> _TASK DIRECTIONS_: What's needed is an exact copy of the lines from the one that contains "The height and" to the end of the data below, leaving the pictures out.

--

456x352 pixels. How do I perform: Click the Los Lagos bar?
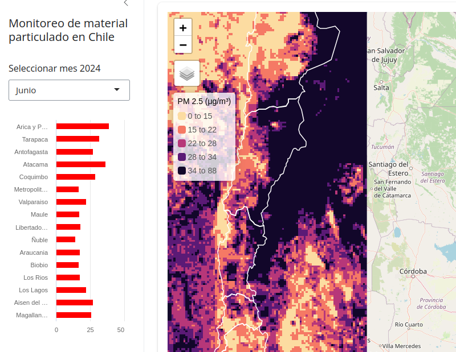point(71,290)
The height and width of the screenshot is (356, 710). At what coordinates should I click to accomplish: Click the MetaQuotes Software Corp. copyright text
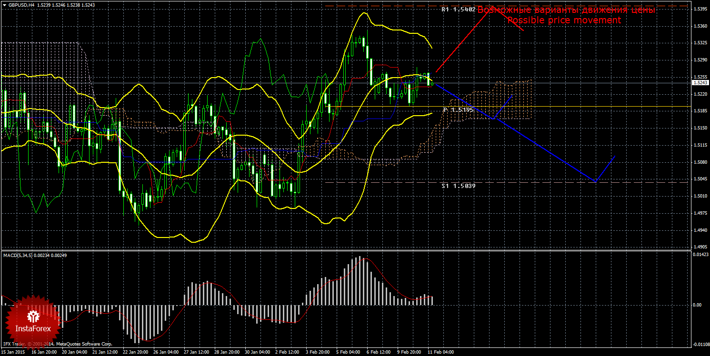point(71,344)
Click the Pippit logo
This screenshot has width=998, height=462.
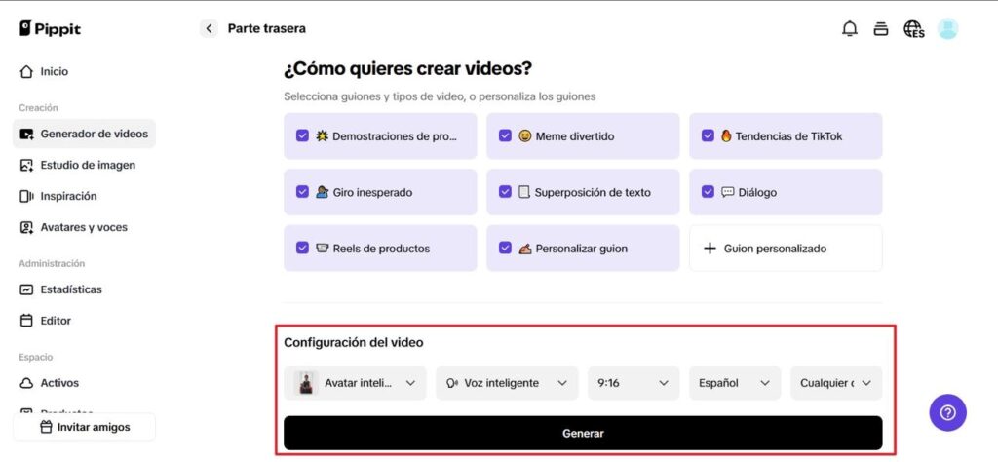point(51,28)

--

> _ANSWER TO THE EXERCISE_:
The height and width of the screenshot is (356, 710). At what coordinates should I click to accomplish: Click the MetaQuotes Software Corp. copyright text
point(71,344)
Click the Pippit logo
This screenshot has width=998, height=462.
point(51,28)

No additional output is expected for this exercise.